The administrator-managed datacenters 620 belong to a set of datacenters that are managed by the proprietor of the network management system 500 to use for testing purposes in some embodiments. Like the datacenters of the actual tenants, these administrator-managed datacenters can include a combination of virtual datacenters and physical datacenters. In some embodiments, the virtual datacenters are setup in one or more public clouds by the network management system proprietor for the purpose of being used as datacenters in synthetic monitoring tests. Similarly, the physical datacenters may be simple setups of a small number of host computers with a small number of virtual machines or other data compute nodes in a physical data lab owned by the network management system proprietor. In some embodiments, a number of such physical datacenters are setup in a lab environment for such uses.

FIG. 7 conceptually illustrates the deployment of a policy manager service instance 700 in the network management system 500 for the simulated tenant, as well as the initiation of connections to this policy manager service instance 700 by the administrator-configured datacenters 620. The deployment service 515, based on the instructions received from the synthetic monitor 510 (as shown in FIG. 6), deploys the specified service instances. In this case, the deployment service deploys only a policy manager instance 700, but the service configuration for a simulated tenant could also include other service instances in some embodiments (e.g., a network flow monitoring instance, an anomaly detection instance, etc.). In some embodiments, to deploy the service instance 700, the deployment service 515 assigns a namespace and directs a Kubernetes controller for the cluster 505 to deploy the various microservices associated with the service instance 700 in that namespace. If the synthetic monitor specifies a particular region and/or cloud location for the service instance, this information is also provided to the Kubernetes controller. The Kubernetes controller then schedules the Pods for these microservices to nodes in the cluster and sets up the inter-instance networking (as well as rules to prevent traffic between, e.g., service instances 530 and 700.

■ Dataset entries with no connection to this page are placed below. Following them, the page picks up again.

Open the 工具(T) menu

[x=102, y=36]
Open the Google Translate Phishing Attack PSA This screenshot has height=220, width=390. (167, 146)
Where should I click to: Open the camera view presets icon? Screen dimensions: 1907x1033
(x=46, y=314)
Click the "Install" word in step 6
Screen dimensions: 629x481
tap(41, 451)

Once the policy manager instance 700 is deployed, the administrator-managed datacenters 620 that belong to the group for which logical network policy is handled by the policy manager instance 700 can initiate connection to the policy manager instance 700. In some embodiments, local network managers at the datacenters 620 begin attempting to initiate this connection once they are provided with the necessary connection information, even if the policy manager instance 700 is not yet setup. Once the policy manager instance 700 is deployed and the gateway 550 configured to allow connections from the datacenters 620 (as noted above, this assumes that all of the datacenters use the same gateway 550 to connect to the network management system 500), the gateway 550 allows the connection initiation requests 705 so that this connection can be initiated. As described in detail in U.S. Provisional Patent Application 63/440,959, which is incorporated by reference above, in some embodiments the datacenters are required to initiate connections with the network management system because they are not publicly reachable. In some embodiments, these connections remain open so that the service instances that manage those datacenters can push commands and/or data onto the connections.

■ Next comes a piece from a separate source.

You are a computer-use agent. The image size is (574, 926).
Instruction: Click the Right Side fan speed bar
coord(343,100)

FIG. 8 conceptually illustrates the operations in the network management system 500 once the policy manager instance 700 has been deployed. As shown, the datacenters 545 of the first previously existing tenant communicate with the first policy manager instance 530 while the administrator-managed datacenters 620 communicate with the newly deployed policy manager instance 700. These communications can include the exchange of policy configuration (e.g., the datacenters providing their current policy configurations to their respective policy manager instances in addition to policy configuration changes being pushed down to the datacenters), queries and responses, etc. In addition, via an ingress service 800, external users affiliated with the first tenant (not shown) communicate with the first policy instance 530. Similarly, the synthetic monitoring service 510 simulates tenant interactions with the new policy manager instance 700 for the simulated tenant. These interactions include queries and responses, policy configuration changes, and other communications, some of which result in communication between the respective policy manager instance and one or more of the datacenters managed by that policy manager instance. These communications result in use (and therefore sharing) of the ingress service 800 and the gateway 550, as well as the resources allocated to the various microservices of the respective policy manager instances (which may operate on nodes shared between microservices of different service instances).

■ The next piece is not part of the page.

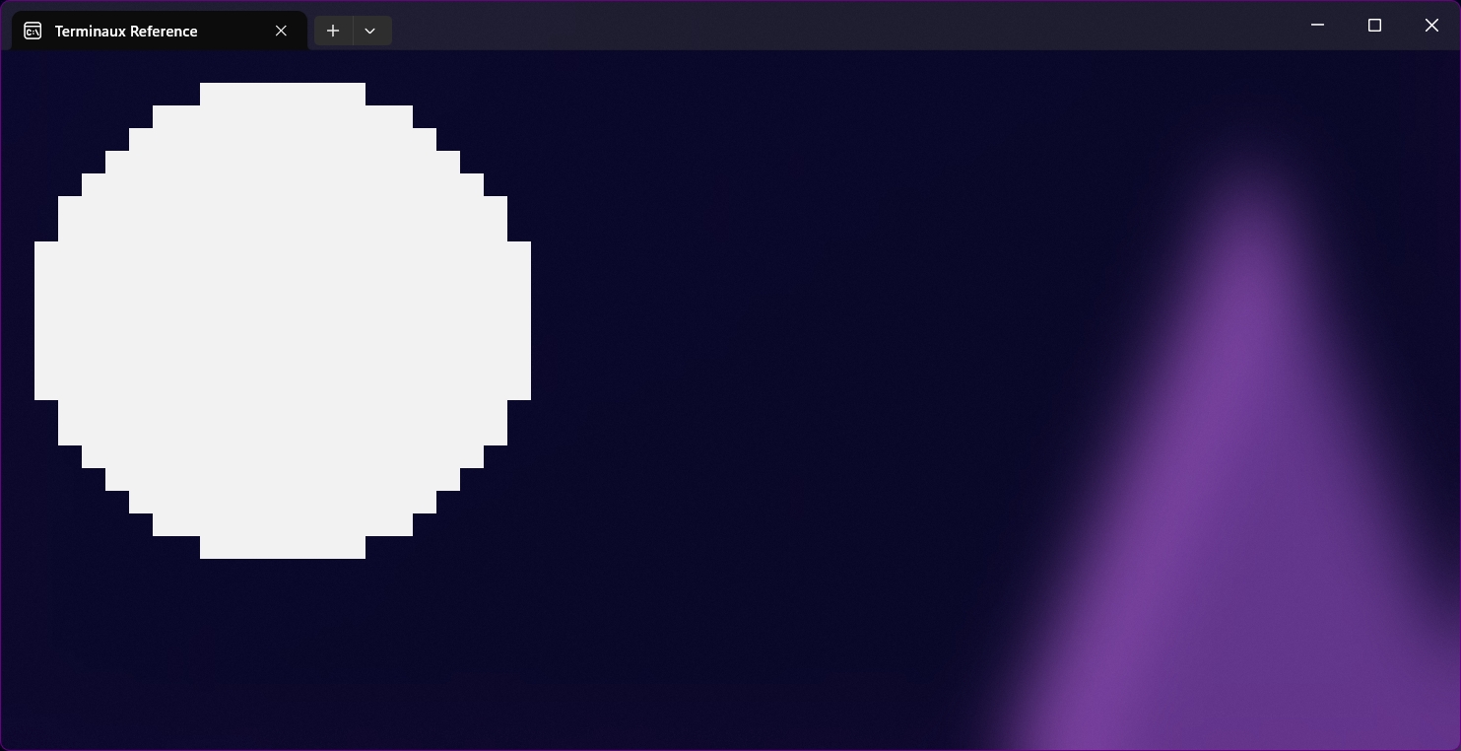The image size is (1461, 751).
Task: Expand the new tab profile dropdown
Action: (x=370, y=31)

Returning again to FIG. 4, once the service instances have been deployed for the simulated tenant and the administrator-managed datacenters connect to the network management system, the process 400 collects (at 425) metric data from the previously existing and simulated service instances. As described above, in some embodiments this data is collected from a combination of (i) metrics collectors deployed in each of the service instances and (ii) health status data from the health monitoring service (which collects health status data from each the health monitoring services in each of the service instances, in some such embodiments).

The process 400 then compares (at 430) the collected metric data for the service instances to (i) thresholds specified for the service instances and (ii) prior metrics for the service instances (i.e., collected prior to the deployment of the service instances for the simulated tenant) to determine the effect of the simulated deployment on the existing service instances and whether the service instances for the simulated tenant perform adequately, then ends. While the comparison to metrics collected prior to the deployment of the simulated tenant's service instances obviously can only be performed for the previously existing service instances, some embodiments compare metrics for both existing service instances and the newly deployed service instances to specified thresholds (which may vary between types of service instance and between tenants).

In some embodiments, the synthetic monitoring service compares the metrics for both the newly deployed service instances and the existing service instances to various thresholds specified in a declarative configuration file. These declarative configuration files, which are described in greater detail below, may be derived from service level agreements for the actual tenants so as to ensure that these service level agreements are met. For the comparison to previously collected metrics, some embodiments calculate the percentage change in the metrics to determine that these changes are not greater than a defined threshold percentage. In some embodiments, the synthetic monitor uses a machine-learning model to perform analysis on the collected metrics and determine whether the deployment of service instances for simulated tenants causes any problems for the existing tenants. In some embodiments, the synthetic monitoring service provides the results of its comparisons to an administrator of the network management system for further analysis. In other embodiments, the synthetic monitoring system only notifies the administrator if there is a violation (either of the specified thresholds or too large a percentage change in a metric).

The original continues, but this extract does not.